### Exercise instructions
a – From the passage on New York City education reform, print the part that opens with the words containing "Usually these criticisms" and closes with "in the country.".
b – Answer these questions using the passage on New York City education reform.
(i) What do opponents of reform selectively choose in order to reach flawed conclusions?
(ii) How many New York City students are on waitlists for public charter schools?
(iii) Which chancellor continued the focus that Chancellor Klein established?
c – Extend the passage on New York City education reform, picking up after its final sentence.

Such attacks reflect a consistent strategy by opponents of education reform to scale back change in various jurisdictions. The strategy involves selectively choosing data and using inaccurate assertions to reach flawed conclusions to support the narrative that change not only fails to produce positive results, but has actually harmed students.

Usually these criticisms and attacks are heavy on rhetoric and personality-centric, while avoiding substantive discussions of which kinds of policies are better for kids and why, as well as whether reforms being implemented have created more high-quality schools and improved student outcomes.

That's a shame.

In New York City, the record is strong. Student achievement and graduation rates are up. The city has some of the most successful, vibrant and innovative public charter schools in the country.

Under the leadership of Mayor Michael Bloomberg and former chancellor Joel Klein, the city's school system was widely recognized as a leader in both policy and practice.

Chancellor Klein established a culture of excellence and high standards, and Chancellor Walcott has continued that focus.

The recent news that 50,000 New York City students are on waitlists for public charter schools demonstrates that families are choosing the new schools in droves. These numbers make a compelling case for continuing -- even accelerating -- the momentum started under Mayor Bloomberg and providing parents access to additional high-quality public school choice options.

There is still much work to be done -- but there is no doubt the city's education system is on a better path because of the leadership of the past decade.

Students and families in New York City -- and everywhere -- deserve a real debate on the issues. They deserve leaders who are going to stand up and lead, even when that means standing up to establishment interests who want nothing more than to turn back the clock and return power to adults and the bureaucracy.

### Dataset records
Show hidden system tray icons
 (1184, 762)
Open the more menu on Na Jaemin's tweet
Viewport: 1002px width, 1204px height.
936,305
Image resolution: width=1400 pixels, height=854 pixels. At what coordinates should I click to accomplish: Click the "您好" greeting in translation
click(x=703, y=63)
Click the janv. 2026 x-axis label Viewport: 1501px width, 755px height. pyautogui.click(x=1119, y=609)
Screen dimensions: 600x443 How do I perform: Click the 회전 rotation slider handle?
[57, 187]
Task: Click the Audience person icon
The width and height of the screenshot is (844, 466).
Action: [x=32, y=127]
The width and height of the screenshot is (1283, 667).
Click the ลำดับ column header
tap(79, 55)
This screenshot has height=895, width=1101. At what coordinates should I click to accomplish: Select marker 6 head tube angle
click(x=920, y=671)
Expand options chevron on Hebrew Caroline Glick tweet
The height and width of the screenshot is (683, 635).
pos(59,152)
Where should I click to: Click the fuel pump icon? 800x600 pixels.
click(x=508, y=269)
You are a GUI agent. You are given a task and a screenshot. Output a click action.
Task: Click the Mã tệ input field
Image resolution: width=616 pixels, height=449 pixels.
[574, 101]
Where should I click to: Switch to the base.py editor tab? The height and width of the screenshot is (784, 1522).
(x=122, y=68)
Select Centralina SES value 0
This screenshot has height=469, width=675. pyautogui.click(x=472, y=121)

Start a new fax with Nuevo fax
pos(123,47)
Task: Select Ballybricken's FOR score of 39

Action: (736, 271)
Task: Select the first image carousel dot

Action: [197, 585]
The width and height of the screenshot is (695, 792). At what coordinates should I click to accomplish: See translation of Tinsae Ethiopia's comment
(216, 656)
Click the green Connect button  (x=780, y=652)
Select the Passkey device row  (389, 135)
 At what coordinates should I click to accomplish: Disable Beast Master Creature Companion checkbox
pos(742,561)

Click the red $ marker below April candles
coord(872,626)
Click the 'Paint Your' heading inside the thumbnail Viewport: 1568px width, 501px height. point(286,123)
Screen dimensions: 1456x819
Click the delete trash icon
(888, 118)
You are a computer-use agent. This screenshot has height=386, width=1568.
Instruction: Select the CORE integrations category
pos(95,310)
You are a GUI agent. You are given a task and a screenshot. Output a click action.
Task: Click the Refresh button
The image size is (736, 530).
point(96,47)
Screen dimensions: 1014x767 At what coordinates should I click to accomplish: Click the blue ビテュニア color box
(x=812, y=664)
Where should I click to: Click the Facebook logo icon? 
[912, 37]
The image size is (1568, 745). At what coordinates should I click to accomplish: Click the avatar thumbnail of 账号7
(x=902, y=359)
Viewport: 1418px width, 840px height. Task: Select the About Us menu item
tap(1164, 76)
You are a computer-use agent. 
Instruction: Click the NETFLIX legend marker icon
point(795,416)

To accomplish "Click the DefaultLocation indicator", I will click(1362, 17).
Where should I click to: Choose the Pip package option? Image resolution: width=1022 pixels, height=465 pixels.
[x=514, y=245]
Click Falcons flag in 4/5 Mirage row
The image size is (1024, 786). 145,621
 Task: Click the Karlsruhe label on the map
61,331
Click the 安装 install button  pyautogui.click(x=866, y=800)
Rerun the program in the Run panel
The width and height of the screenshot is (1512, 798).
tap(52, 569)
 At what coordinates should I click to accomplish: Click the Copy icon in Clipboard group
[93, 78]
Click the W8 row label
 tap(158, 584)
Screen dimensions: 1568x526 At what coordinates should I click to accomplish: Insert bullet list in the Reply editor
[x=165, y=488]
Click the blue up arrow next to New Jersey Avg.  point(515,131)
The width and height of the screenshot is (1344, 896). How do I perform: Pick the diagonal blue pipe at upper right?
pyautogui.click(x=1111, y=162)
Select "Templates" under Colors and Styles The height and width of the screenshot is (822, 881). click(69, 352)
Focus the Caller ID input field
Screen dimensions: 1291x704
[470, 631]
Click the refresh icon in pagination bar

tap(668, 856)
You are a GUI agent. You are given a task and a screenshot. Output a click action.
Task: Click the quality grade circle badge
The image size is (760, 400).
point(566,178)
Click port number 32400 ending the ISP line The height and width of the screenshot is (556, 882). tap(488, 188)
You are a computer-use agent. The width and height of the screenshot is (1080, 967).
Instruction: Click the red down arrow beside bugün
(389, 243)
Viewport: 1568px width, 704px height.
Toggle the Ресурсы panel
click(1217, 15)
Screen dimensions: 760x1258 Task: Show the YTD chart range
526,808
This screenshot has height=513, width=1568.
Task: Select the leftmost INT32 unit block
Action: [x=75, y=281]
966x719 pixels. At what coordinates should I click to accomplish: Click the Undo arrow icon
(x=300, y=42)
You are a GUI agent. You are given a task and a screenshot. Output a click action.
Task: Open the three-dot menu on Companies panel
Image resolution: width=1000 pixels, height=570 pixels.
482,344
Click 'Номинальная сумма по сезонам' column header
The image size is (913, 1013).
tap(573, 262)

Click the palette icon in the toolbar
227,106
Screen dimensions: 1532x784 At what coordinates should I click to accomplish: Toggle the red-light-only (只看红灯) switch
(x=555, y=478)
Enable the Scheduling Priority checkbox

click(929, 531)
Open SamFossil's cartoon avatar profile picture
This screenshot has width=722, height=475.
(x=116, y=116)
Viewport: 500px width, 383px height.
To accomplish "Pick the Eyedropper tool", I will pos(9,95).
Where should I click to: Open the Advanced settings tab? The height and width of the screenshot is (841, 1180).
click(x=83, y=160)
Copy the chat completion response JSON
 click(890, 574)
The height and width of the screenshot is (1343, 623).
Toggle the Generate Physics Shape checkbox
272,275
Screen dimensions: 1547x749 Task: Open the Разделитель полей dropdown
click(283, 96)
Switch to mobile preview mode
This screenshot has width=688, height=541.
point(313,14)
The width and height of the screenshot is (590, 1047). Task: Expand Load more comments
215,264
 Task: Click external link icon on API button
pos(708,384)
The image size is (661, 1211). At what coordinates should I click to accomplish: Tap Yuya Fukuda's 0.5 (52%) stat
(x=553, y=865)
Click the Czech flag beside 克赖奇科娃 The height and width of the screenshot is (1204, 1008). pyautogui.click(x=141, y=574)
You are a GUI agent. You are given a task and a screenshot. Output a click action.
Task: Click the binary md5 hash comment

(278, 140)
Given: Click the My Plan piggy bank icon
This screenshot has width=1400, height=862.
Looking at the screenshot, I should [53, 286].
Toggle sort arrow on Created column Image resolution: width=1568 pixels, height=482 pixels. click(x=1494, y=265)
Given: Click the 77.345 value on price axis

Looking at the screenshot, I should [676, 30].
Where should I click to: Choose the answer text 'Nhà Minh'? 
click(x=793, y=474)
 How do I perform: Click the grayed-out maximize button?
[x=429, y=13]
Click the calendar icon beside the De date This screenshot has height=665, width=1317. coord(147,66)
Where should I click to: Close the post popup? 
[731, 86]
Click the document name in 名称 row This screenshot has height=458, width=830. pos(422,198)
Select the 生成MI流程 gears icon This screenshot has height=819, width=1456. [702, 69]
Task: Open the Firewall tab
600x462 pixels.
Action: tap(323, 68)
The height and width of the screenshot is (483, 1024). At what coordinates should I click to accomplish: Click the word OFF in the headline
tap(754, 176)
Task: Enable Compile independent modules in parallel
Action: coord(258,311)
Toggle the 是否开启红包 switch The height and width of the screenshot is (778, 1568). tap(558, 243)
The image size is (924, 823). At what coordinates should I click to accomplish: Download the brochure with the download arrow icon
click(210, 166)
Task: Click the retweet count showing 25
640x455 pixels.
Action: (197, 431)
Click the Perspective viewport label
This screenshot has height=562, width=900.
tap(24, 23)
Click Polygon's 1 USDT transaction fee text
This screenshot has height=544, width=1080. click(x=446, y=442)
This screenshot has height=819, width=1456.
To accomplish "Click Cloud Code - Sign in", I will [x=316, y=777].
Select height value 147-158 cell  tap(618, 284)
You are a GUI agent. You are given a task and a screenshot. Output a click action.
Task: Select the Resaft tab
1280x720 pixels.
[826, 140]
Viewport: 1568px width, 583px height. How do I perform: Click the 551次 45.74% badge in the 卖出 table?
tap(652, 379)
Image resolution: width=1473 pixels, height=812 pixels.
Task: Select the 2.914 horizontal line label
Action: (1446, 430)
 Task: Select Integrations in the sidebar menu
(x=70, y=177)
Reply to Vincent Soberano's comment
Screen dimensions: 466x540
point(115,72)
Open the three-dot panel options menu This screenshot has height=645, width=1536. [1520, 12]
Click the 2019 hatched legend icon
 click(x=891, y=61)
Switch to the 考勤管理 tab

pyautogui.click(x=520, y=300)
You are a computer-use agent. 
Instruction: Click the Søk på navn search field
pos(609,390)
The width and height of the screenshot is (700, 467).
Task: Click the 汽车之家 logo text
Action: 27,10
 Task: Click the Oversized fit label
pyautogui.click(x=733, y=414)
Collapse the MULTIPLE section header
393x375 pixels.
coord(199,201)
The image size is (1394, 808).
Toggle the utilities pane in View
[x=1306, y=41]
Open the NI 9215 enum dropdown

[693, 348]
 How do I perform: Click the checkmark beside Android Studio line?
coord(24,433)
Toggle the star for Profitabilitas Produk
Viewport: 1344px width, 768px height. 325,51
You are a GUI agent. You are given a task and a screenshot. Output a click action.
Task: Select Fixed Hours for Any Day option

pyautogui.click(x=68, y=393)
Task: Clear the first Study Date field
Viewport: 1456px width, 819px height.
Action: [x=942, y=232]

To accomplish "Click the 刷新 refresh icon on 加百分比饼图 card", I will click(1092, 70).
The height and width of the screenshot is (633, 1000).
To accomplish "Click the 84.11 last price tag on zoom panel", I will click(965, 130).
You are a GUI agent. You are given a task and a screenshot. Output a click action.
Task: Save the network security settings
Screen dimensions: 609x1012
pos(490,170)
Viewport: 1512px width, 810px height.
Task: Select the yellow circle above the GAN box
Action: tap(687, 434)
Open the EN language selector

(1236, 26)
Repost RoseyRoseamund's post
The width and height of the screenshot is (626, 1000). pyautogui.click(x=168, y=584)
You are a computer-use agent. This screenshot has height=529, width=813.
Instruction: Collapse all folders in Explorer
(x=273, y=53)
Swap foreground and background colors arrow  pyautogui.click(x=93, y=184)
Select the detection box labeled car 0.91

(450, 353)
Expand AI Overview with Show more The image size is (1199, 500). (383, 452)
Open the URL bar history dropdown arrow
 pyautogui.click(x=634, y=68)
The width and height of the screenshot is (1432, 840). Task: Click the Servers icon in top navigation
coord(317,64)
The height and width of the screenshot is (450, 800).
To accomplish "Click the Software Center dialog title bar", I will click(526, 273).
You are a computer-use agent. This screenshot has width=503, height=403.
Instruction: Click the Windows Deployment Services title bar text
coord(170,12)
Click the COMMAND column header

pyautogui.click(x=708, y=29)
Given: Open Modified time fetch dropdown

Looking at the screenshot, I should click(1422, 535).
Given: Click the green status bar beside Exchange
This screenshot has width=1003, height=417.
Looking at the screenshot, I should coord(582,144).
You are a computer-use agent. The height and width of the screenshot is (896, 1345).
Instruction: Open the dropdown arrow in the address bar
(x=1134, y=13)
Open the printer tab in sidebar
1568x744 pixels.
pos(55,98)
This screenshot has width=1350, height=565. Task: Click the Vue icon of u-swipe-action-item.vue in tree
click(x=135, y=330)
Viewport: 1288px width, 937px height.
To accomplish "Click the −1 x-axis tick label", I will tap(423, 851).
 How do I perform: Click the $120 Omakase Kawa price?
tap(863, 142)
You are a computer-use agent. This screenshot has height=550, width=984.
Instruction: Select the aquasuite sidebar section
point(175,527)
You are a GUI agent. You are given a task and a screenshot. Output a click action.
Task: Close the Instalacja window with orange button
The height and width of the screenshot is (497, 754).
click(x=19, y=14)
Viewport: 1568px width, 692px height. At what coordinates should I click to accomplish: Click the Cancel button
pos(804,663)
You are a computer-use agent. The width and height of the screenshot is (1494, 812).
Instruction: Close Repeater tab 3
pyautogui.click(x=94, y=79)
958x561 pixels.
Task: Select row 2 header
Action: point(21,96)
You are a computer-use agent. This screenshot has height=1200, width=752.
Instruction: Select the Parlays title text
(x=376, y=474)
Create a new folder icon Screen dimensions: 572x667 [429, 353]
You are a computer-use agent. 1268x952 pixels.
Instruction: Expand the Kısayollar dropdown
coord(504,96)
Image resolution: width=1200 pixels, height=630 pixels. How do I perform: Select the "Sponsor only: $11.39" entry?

### The replies
a –
Usually these criticisms and attacks are heavy on rhetoric and personality-centric, while avoiding substantive discussions of which kinds of policies are better for kids and why, as well as whether reforms being implemented have created more high-quality schools and improved student outcomes.

That's a shame.

In New York City, the record is strong. Student achievement and graduation rates are up. The city has some of the most successful, vibrant and innovative public charter schools in the country.

b –
(i) Data
(ii) 50,000
(iii) Chancellor Walcott

c –
Furthermore, if opponents of progressive policy change want to argue that their preferred policies, like devaluing student learning in teacher evaluations and limiting charter growth, are better for students, they should do just that -- show the evidence that status quo policies are working.

Let's see the studies supporting the assertion that seniority-driven personnel policies help ensure all students have the very best teachers possible in their classrooms.

Further, there should be some teacher survey data out there showing that great teachers are fine receiving little feedback, reward, or professional development based on their performance and impact on students, right?

Show us that it's not necessary to create additional options for families because existing schools can provide enough high-quality seats to ensure every child has access to excellent educational opportunities.

Demonstrate that when it comes to making hard decisions, local school boards are more than capable of moving swiftly to restructure and reform broken school systems.

The truth is, if opponents could make these arguments, they would.

New York City residents should take note -- there's a lot at stake in this year's mayoral election. The debate about schools should be about how to build on the success already accomplished and how to accelerate reforms even more.

Instead, the primary strategy for taking back the change that has led to student progress seems to be convincing voters that the progress didn't actually happen.

New Yorkers know better.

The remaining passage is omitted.